» **SHORT PROBLEM**
In the frequency calibration text below, what does `StdDev` stand for in the displayed results?
Start TEXT PROVIDED
A more precise calibration can be effected by fitting the intercept
and slope of a straight line to the whole sequence of calibration
measurements, as shown for these measurements in the graph plotted
below. Software tools for completing this task are included with the
_WSJT-X_ installation, and detailed instructions for their use are
available at https://physics.princeton.edu/pulsar/k1jt/FMT_User.pdf.
Using these tools and no specialized hardware beyond your
CAT-interfaced radio, you can calibrate the radio to better than 1 Hz
and compete very effectively in the ARRL's periodic Frequency
Measuring Tests.
image::FreqCal_Graph.png[align="left",alt="FreqCal_Graph"]
After running *Execute frequency calibration cycle* at least once with
good results, check and edit the file `fmt.all` in the log directory
and delete any spurious or outlier measurements. The line-fitting
procedure can then be carried out automatically by clicking *Solve for
calibration parameters* on the *Tools* menu. The results will be
displayed as in the following screen shot. Estimated uncertainties
are included for slope and intercept; `N` is the number of averaged
frequency measurements included in the fit, and `StdDev` is the root
mean square deviation of averaged measurements from the fitted
straight line. If the solution seems valid you will be offered an
*Apply* button to push that will automatically set the calibration
parameters in *Settings -> Frequencies -> Frequency Calibration*.
image::FreqCal_Results.png[align="center",alt="FreqCal_Results"]
For a quick visual check of the resulting calibration, stay in
*FreqCal* mode with the *Measure* option cleared. _WSJT-X_ will show
the adjusted results directly on the waterfall and the displayed
records.
End TEXT PROVIDED
Start RECORDS SHOWN
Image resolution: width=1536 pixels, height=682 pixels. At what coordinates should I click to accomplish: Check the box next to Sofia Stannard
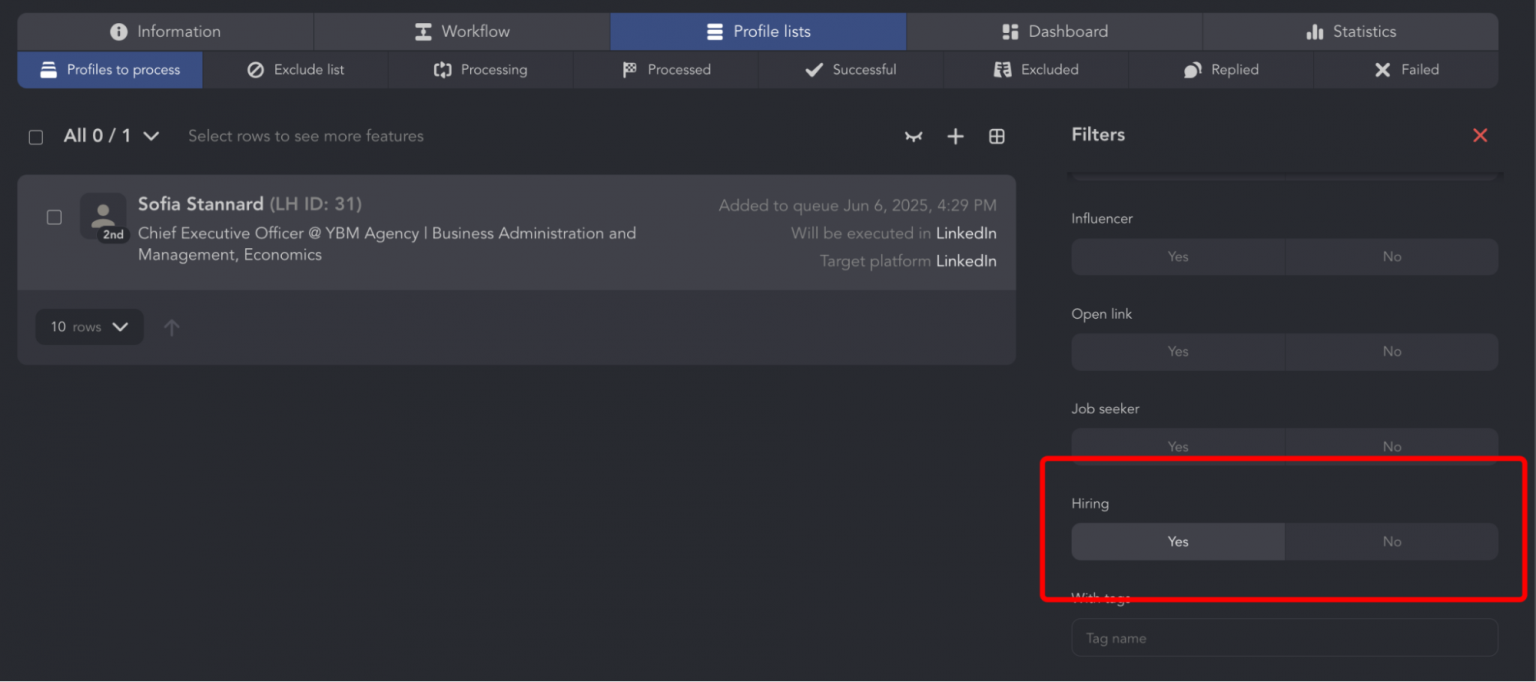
End RECORDS SHOWN
Start RECORDS SHOWN
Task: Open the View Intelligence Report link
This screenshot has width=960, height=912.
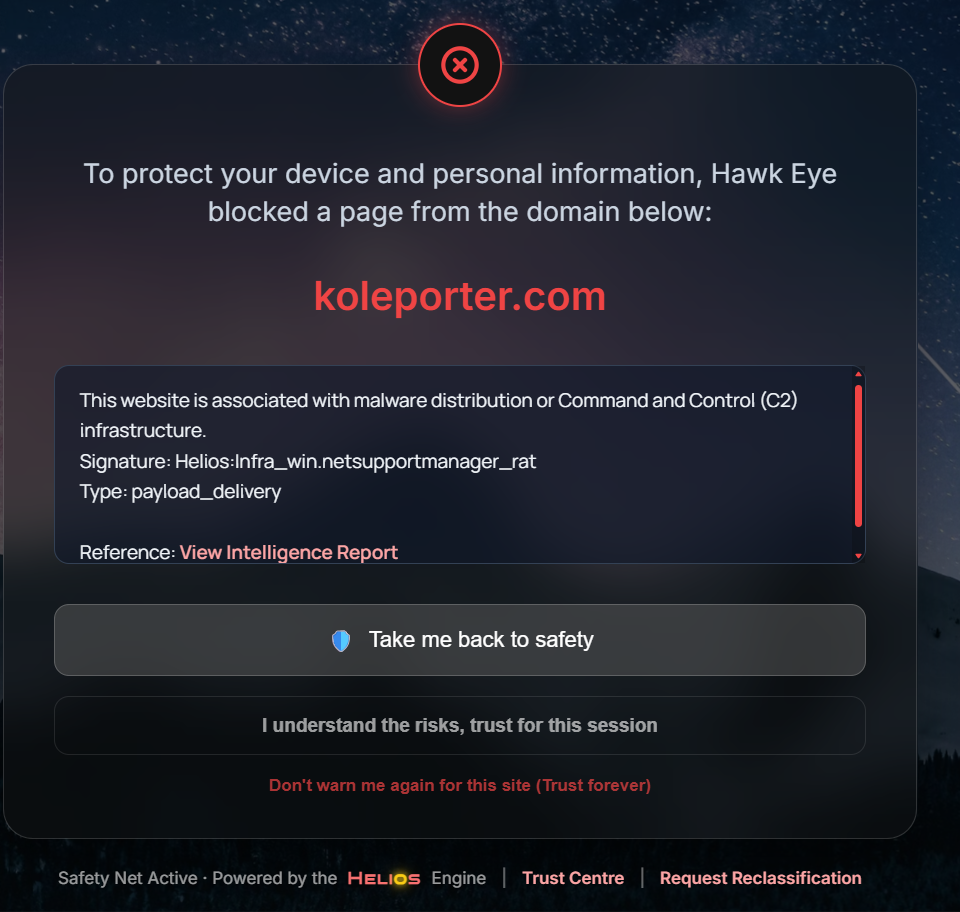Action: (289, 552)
End RECORDS SHOWN
» **EXPECTED OUTPUT**
The root mean square deviation of the averaged measurements from the fitted straight line.